My “work family” knew I loved Ohio State, so over the years, I received a lot of Ohio State-themed gifts. In my mind’s eye, I can see my compatriots plotting the boss’s Christmas gift.

“What do you think she’d like?”

“Anything that has to do with Ohio State.”

“Oh, good. That makes it easy.”

Consequently, I received Santa Claus statues dressed up in Ohio State garb. I got a fancy Ohio State lamp for my desk. My administrative assistant painted a scarlet wooden shelf for me to display all the Ohio State knick-knacks I received over the years. The whole nursing leadership gang pitched in and bought a full set of Ohio State luggage (which I still use when I travel). When I got a new office, the staff in environmental services painted it scarlet and gray for me, even though scarlet and gray were not on the “approved palette” of paint colors for the hospital. Talk about going out on a limb! Unapproved paint colors! That’s just the kind of brave, loving people I worked with.

One of my favorite gifts was an Ohio State office chair. It was one of the most comfortable chairs I ever sat in and made the long hours in meetings and working late into the night at my computer much more bearable. It had a well-cushioned seat and a tall back, great for leaning into and pondering the solution to multiple problems that vexed us. When I retired at the end of 2013, I took my chair with me. By that time, part of the seat was repaired with red duct tape. That chair weathered a lot of seat time and was no longer fit for any other human. Plus, the next occupant of that office was a Michigan State fan.

The Ohio State chair was moved into the computer room of our home, where it continued to receive abuse as I completed my doctorate in nursing practice (from The Ohio State University, of course) and began a part-time teaching position at a local university. Now, the leather on the arms of the chair began to crack, and more duct tape was applied to cover tears in other parts of the chair, as well.

Just a couple of weeks ago, I sat down in the chair to answer e-mails. As I began to scoot the chair closer to the computer desk, the chair lurched forward, almost casting me to the floor.
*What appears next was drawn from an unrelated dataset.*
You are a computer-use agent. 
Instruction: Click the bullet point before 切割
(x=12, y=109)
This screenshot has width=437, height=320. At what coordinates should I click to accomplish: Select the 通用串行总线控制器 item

I jumped up (as well as a 65-year-old can jump, anyway) and looked at the chair which now betrayed me. There were black plastic parts lying on the floor, and I tried as best I could to make the chair usable. These efforts were to no avail. I had to concede that the chair was no longer safe. We made a small burnt offering and hauled it out to the street for the refuse men to pick up.

Not more than two hours after the Buckeye chair was set on the curb, it vanished. That beat up old chair disappeared before the refuse men ever had to deal with it. Someone still found value in that well-used chair. I hope they can fix it so that it’s strong and continue to use it for several thousand more seat-hours.

One more fast-forward is merited, here. Push ahead to Saturday, October 20, 2018. The Buckeyes traveled to West Lafayette to play Purdue University, and they got their butts kicked. There’s just no other way to say it. Buckeye fans all over the country were in shock, dismayed to see their beloved team unable to stop Purdue’s onslaught. When it was over, Purdue had more than doubled the points the Buckeyes had scored. It was a tough defeat, but congratulations, Purdue.

As I turned off the television and the lights, ready to head for the escape of sleep, I thought about that old Buckeye chair and the young men who had just spilled their own broken parts all over the field of play. I hope they realize they still have value. I hope they know they can use the duct tape of coaching and practice and watching game film this week to put themselves back together and become strong again. Buckeye Nation will still be here for you because, well…it’s in our DNA.